:: Supplied material ::

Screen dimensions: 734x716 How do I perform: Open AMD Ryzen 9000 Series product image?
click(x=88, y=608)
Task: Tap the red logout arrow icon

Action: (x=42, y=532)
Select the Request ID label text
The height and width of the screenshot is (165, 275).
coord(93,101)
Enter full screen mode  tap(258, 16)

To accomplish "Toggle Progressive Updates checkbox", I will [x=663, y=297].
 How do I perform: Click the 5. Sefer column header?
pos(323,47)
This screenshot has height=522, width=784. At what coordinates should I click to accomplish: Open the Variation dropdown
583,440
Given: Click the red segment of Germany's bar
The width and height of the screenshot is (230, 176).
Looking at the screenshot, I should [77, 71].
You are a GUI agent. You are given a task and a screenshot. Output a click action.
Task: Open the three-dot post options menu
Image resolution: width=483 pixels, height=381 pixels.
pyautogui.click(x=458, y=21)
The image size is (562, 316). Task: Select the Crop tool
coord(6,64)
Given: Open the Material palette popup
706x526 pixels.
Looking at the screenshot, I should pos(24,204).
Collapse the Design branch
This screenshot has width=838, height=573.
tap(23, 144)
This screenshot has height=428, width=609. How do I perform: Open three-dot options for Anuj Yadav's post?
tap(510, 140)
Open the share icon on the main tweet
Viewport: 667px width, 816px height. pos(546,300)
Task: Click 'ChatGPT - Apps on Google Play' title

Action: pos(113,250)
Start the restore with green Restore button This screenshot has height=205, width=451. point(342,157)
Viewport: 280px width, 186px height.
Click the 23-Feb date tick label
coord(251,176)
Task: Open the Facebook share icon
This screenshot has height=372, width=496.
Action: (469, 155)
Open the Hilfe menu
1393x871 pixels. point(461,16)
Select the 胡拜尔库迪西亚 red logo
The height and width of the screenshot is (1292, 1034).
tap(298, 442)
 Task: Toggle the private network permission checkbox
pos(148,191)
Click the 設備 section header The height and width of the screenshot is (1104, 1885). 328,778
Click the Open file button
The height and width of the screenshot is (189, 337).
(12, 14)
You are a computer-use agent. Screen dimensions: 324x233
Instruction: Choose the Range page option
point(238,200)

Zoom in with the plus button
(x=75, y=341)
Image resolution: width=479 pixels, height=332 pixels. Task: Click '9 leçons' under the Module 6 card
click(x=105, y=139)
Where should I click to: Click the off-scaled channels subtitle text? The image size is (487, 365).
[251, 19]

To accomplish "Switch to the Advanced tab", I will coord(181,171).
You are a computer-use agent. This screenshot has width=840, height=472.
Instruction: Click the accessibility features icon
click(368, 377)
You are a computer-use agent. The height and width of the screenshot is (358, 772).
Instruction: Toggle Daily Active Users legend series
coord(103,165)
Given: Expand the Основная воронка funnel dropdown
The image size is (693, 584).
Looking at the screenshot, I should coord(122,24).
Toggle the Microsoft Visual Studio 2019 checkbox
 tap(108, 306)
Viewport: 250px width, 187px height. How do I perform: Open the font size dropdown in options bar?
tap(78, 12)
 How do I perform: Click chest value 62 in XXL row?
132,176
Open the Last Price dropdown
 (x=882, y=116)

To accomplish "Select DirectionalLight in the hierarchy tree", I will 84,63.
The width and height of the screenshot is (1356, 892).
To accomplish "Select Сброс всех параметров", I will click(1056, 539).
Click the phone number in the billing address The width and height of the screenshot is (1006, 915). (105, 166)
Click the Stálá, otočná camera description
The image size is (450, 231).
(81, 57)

:::

To do: Copy the listing word for word, from its first line through the line that contains "coord(93,101)".

Result for this exercise:
Screen dimensions: 734x716 How do I perform: Open AMD Ryzen 9000 Series product image?
click(x=88, y=608)
Task: Tap the red logout arrow icon

Action: (x=42, y=532)
Select the Request ID label text
The height and width of the screenshot is (165, 275).
coord(93,101)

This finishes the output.